_Assigned task_: Once you find the line containing "Where should I click to: Click", output it and every line after it to the end of the records, exactly.

——

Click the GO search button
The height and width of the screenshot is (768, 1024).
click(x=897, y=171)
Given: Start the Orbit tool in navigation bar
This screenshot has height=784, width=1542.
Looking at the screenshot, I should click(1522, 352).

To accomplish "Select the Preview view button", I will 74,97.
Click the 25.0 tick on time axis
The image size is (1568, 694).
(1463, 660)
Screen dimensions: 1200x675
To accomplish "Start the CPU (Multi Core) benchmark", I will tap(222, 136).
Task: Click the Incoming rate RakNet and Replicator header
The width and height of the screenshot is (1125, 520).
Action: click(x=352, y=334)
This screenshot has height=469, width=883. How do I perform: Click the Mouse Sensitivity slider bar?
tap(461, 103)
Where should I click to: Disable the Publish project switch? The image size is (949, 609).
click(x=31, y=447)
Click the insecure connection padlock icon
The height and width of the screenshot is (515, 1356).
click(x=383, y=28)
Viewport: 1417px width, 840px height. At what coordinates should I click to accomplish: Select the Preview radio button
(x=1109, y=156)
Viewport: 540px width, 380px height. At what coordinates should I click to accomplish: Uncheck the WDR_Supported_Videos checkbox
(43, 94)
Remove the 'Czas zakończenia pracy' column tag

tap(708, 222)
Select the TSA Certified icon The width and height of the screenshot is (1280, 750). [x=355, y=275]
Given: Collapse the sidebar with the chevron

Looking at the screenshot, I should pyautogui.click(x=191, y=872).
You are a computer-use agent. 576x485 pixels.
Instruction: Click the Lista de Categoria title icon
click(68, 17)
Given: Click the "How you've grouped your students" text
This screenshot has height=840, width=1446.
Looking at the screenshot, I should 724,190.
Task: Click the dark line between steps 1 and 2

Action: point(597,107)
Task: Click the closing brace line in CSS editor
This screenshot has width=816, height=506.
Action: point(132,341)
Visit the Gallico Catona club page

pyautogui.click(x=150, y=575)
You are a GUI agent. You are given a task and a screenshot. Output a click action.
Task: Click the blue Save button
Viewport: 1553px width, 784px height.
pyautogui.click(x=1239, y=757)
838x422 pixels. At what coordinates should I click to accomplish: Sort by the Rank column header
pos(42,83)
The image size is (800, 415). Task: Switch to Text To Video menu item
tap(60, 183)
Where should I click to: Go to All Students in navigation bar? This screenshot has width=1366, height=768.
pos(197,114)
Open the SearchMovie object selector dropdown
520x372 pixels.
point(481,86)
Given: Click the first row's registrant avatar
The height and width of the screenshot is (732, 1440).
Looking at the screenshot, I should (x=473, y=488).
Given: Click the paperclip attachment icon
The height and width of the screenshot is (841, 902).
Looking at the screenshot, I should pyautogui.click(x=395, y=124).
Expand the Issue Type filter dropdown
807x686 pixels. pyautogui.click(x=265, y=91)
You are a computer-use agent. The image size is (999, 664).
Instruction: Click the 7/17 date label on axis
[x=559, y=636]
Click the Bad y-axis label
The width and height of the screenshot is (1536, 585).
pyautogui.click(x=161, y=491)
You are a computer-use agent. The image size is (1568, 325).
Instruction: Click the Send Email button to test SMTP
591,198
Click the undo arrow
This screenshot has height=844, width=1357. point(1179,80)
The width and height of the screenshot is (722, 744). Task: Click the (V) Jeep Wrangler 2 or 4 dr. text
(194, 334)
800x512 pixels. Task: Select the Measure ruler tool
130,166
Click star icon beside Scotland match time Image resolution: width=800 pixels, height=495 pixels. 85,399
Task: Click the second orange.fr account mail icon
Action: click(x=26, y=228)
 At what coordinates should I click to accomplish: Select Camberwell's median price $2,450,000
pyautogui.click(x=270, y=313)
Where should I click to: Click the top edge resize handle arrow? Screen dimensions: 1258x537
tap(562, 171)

——

_Response_:
Where should I click to: Click the top edge resize handle arrow? Screen dimensions: 1258x537
tap(562, 171)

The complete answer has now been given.